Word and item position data
┌──
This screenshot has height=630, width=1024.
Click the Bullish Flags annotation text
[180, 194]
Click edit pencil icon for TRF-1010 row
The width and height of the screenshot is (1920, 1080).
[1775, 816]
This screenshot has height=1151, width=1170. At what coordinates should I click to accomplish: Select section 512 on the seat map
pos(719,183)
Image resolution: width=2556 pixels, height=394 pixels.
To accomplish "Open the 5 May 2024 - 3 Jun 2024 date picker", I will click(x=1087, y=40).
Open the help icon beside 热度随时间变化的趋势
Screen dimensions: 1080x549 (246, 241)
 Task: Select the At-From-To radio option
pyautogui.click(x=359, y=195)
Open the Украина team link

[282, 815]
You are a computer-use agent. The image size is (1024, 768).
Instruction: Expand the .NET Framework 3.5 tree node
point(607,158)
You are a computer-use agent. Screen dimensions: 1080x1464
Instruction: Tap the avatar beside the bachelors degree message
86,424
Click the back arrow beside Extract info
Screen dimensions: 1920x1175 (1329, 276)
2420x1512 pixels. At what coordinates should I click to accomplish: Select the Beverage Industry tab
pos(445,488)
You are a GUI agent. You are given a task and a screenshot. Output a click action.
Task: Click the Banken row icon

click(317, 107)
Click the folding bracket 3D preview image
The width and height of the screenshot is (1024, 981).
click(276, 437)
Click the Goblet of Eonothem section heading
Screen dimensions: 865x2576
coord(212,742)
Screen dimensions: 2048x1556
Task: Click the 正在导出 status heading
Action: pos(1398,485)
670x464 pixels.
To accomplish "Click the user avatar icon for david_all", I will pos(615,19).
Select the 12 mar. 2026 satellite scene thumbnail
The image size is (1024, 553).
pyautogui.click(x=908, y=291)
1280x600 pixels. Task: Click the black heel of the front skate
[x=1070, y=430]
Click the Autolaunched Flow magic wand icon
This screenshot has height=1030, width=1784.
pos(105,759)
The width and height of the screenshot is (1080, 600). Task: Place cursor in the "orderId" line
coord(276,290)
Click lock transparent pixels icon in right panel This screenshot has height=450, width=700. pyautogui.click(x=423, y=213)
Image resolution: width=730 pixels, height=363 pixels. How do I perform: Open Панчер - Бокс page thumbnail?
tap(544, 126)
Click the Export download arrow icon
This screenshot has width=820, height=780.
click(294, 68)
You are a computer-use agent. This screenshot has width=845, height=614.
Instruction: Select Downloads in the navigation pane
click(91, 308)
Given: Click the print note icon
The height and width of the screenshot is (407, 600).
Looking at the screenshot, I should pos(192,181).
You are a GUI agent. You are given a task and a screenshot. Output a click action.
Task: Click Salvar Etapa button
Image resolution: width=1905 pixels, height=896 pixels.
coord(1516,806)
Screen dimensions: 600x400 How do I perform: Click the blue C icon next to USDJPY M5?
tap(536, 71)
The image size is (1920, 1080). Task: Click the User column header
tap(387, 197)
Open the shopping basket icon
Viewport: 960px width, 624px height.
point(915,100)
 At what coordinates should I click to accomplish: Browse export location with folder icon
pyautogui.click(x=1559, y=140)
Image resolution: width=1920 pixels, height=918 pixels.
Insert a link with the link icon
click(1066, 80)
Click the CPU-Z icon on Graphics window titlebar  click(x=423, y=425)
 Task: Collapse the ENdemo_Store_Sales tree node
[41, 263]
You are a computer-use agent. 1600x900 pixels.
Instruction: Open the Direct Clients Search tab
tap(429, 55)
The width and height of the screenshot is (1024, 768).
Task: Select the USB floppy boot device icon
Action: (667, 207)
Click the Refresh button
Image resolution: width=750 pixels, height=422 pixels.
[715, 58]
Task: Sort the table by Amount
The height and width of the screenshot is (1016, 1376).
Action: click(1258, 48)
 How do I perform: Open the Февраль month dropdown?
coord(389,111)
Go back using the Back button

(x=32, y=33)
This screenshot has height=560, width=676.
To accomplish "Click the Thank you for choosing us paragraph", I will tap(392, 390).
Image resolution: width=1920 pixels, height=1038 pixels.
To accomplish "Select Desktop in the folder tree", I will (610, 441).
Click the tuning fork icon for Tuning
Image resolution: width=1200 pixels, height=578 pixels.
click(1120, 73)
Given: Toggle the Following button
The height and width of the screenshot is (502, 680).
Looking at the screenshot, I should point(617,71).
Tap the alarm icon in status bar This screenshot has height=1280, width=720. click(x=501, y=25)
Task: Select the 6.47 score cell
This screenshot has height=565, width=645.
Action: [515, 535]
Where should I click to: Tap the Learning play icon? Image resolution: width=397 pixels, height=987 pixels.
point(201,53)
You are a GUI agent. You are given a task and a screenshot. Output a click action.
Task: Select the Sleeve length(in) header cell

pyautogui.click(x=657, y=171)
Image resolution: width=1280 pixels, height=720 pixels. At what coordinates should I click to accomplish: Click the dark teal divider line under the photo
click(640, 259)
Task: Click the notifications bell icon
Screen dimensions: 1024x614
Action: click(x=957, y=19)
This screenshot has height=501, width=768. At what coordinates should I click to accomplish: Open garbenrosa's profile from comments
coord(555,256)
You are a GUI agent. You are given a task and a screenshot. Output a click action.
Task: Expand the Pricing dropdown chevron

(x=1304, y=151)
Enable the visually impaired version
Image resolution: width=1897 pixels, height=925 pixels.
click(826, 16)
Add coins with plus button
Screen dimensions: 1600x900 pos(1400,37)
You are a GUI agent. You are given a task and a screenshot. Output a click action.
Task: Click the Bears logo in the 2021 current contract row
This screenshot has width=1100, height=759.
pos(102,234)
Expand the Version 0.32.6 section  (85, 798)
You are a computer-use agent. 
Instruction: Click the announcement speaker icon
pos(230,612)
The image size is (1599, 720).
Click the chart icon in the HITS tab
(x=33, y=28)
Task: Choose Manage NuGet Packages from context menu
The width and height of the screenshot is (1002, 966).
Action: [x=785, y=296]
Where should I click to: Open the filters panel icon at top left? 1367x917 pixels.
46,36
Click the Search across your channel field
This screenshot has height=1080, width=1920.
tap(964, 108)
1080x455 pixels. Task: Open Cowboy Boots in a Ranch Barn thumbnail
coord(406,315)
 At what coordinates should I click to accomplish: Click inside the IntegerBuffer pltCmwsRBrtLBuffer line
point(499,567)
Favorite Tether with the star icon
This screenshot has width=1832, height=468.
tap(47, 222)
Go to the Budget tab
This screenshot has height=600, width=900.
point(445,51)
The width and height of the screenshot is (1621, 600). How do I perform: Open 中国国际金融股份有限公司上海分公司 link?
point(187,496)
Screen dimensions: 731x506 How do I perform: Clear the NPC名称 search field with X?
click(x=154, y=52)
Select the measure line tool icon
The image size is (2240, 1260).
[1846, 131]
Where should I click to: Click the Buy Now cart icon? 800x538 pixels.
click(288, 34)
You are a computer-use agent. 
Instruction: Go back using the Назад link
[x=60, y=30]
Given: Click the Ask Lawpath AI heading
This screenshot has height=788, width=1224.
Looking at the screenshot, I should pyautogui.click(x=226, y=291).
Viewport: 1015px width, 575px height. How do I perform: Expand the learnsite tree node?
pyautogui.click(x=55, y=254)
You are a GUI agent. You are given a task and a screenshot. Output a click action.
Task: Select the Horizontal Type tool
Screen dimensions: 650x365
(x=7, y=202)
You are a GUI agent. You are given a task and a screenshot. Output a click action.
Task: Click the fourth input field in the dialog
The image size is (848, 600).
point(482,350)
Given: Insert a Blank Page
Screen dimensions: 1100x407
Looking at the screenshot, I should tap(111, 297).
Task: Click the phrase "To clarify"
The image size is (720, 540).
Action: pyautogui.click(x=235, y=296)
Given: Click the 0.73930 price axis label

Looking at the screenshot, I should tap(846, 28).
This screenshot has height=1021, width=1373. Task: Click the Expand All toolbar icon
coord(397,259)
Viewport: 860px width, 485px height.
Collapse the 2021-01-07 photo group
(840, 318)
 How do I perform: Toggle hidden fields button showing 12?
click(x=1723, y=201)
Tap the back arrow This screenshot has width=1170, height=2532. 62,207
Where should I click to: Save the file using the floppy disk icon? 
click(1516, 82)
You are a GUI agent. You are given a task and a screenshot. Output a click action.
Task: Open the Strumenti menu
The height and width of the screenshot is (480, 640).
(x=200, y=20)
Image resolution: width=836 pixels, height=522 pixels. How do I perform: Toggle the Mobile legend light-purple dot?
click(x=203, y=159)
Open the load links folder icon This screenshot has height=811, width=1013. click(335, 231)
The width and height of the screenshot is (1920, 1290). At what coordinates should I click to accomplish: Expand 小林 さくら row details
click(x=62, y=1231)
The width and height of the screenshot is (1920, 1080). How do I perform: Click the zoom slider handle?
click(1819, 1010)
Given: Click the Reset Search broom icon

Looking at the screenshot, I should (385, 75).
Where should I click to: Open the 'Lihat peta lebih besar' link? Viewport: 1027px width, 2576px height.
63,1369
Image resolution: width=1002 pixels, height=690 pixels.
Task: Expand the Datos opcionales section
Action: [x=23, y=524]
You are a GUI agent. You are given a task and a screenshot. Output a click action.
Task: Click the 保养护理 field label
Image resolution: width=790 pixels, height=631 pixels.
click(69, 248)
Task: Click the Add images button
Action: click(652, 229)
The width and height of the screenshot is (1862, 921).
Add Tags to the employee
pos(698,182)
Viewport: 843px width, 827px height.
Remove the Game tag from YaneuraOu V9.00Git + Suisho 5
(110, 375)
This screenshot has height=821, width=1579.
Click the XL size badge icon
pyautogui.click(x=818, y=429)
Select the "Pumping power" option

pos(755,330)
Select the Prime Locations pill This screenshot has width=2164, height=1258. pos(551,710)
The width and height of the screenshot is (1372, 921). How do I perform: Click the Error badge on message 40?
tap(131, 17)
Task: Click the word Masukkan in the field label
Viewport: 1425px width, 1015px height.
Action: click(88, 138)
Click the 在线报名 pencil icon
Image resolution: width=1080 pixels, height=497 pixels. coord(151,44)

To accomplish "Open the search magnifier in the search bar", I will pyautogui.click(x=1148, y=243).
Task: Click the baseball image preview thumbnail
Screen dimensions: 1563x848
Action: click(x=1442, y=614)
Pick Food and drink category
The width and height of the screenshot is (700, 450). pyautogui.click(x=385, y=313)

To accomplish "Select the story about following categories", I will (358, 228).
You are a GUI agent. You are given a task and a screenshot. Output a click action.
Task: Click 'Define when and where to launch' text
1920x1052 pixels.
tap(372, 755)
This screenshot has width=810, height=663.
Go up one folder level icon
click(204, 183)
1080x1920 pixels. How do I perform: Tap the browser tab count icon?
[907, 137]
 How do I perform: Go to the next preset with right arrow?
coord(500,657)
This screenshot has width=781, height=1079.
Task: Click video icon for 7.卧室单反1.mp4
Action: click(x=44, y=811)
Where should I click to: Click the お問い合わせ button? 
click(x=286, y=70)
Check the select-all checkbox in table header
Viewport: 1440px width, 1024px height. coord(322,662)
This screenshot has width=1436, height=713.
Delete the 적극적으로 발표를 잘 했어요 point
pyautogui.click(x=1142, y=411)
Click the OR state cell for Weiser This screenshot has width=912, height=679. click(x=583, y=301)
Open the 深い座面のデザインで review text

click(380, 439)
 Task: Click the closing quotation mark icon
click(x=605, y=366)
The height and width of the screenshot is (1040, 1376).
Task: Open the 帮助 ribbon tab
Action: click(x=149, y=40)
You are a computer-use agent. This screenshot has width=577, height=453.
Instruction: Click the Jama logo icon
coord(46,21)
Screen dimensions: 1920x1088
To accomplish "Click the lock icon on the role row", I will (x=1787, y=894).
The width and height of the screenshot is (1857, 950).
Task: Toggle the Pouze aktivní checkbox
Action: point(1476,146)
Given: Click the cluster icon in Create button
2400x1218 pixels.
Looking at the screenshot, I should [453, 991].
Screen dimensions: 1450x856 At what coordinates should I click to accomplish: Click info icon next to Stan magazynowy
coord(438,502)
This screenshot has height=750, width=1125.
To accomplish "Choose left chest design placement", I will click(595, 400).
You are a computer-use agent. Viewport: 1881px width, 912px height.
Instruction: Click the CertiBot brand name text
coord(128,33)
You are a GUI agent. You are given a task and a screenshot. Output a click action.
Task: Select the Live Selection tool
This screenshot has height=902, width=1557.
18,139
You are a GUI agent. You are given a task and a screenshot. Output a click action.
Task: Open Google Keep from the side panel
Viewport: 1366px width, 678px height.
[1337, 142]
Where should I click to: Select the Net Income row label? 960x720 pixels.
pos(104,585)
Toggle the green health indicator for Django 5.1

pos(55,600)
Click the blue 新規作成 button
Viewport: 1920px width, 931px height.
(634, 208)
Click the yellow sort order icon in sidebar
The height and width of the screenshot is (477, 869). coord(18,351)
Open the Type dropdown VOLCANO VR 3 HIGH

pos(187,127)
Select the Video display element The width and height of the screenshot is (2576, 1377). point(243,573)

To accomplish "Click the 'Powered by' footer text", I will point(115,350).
└──
## WHAT THE TASK ASKS
Copy out the lines of the listing exactly, starting at the line that contains "Check the select-all checkbox in table header" and ending at the line that contains "click(380, 439)", with both of those lines included.

## RIGHT ANSWER
Check the select-all checkbox in table header
Viewport: 1440px width, 1024px height. coord(322,662)
This screenshot has width=1436, height=713.
Delete the 적극적으로 발표를 잘 했어요 point
pyautogui.click(x=1142, y=411)
Click the OR state cell for Weiser This screenshot has width=912, height=679. click(x=583, y=301)
Open the 深い座面のデザインで review text

click(380, 439)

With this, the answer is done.